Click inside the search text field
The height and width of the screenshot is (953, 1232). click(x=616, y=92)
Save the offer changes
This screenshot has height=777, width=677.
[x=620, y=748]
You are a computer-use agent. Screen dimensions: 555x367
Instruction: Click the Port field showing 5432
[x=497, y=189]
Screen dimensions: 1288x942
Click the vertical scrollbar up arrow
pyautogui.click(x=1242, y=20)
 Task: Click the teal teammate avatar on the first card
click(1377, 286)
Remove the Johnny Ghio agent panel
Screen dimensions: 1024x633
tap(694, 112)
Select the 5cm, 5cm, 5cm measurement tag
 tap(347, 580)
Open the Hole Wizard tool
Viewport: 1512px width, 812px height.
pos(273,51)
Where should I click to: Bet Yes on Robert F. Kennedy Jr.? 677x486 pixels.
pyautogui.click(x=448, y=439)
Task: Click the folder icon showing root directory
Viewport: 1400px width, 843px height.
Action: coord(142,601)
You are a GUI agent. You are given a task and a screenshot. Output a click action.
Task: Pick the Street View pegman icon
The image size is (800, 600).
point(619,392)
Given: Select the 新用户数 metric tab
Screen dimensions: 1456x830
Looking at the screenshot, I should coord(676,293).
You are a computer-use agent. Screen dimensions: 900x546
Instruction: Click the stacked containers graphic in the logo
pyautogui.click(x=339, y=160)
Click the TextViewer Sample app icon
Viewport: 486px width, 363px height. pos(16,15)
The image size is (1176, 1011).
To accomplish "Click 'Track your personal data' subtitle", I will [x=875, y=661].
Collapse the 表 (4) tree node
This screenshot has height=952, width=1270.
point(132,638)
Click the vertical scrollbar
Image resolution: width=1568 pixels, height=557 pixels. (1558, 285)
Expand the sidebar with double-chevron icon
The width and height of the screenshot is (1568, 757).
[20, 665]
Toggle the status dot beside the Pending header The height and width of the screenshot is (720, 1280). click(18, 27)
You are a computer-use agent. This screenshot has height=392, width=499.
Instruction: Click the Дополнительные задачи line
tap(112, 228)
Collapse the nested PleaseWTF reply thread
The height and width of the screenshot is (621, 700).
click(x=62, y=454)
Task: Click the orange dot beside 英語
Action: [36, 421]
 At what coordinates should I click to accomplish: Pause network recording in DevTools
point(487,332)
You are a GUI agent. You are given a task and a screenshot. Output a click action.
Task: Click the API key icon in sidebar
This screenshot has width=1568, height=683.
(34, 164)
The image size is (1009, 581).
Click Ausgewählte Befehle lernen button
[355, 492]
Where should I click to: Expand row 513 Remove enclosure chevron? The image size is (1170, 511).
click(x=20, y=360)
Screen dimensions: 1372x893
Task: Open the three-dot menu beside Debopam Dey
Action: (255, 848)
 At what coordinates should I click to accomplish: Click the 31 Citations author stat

▶ Task objective:
Exactly as they appear, retype the lines from the start of the records through the line containing "Screen dimensions: 1288x942".

▶ Output of the exercise:
Click inside the search text field
The height and width of the screenshot is (953, 1232). click(x=616, y=92)
Save the offer changes
This screenshot has height=777, width=677.
[x=620, y=748]
You are a computer-use agent. Screen dimensions: 555x367
Instruction: Click the Port field showing 5432
[x=497, y=189]
Screen dimensions: 1288x942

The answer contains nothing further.